Problem statement: From the entries below, retype only the lines from the one with "Viewport: 980px width, 1220px" through the one with "The image size is (666, 500).", exactly as written.
----------------
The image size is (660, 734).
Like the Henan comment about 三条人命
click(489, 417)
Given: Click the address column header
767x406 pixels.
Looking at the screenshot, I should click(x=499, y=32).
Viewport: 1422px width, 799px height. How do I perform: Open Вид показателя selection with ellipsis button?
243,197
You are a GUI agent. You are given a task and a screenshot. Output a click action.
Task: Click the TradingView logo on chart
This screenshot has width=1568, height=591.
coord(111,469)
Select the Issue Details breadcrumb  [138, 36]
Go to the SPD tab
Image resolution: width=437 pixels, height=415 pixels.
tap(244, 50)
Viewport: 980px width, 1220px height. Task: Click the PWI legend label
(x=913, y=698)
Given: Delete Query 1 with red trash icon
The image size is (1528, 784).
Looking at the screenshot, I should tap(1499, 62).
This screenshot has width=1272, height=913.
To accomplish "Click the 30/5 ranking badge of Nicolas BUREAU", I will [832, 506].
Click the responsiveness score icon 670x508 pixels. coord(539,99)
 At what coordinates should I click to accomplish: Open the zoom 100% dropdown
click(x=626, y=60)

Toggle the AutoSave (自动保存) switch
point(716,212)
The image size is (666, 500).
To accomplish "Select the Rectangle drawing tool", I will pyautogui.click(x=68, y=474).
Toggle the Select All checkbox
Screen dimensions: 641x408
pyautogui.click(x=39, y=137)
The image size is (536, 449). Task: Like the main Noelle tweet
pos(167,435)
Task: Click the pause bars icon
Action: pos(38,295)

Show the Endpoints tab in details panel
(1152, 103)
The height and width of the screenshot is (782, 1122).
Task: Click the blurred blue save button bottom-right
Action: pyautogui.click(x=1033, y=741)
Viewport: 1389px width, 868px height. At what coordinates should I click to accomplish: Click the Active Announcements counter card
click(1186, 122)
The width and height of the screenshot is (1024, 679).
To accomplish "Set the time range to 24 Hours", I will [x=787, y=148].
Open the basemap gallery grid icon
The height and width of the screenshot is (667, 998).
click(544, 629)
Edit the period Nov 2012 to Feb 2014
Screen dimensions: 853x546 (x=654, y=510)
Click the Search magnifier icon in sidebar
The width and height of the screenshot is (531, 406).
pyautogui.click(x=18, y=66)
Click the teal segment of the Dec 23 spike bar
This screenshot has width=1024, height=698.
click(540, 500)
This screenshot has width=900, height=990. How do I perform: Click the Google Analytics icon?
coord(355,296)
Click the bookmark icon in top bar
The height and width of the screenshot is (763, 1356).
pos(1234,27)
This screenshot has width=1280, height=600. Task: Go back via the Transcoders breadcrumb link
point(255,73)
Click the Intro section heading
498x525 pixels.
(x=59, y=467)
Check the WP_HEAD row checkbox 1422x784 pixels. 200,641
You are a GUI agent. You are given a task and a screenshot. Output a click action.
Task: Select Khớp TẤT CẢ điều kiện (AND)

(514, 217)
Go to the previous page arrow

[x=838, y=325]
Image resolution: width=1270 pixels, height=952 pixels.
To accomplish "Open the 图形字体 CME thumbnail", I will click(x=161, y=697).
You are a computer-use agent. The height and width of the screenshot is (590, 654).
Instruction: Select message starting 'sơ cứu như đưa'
----------------
Finished task:
Viewport: 980px width, 1220px height. Task: Click the PWI legend label
(x=913, y=698)
Given: Delete Query 1 with red trash icon
The image size is (1528, 784).
Looking at the screenshot, I should tap(1499, 62).
This screenshot has width=1272, height=913.
To accomplish "Click the 30/5 ranking badge of Nicolas BUREAU", I will [832, 506].
Click the responsiveness score icon 670x508 pixels. coord(539,99)
 At what coordinates should I click to accomplish: Open the zoom 100% dropdown
click(x=626, y=60)

Toggle the AutoSave (自动保存) switch
point(716,212)
The image size is (666, 500).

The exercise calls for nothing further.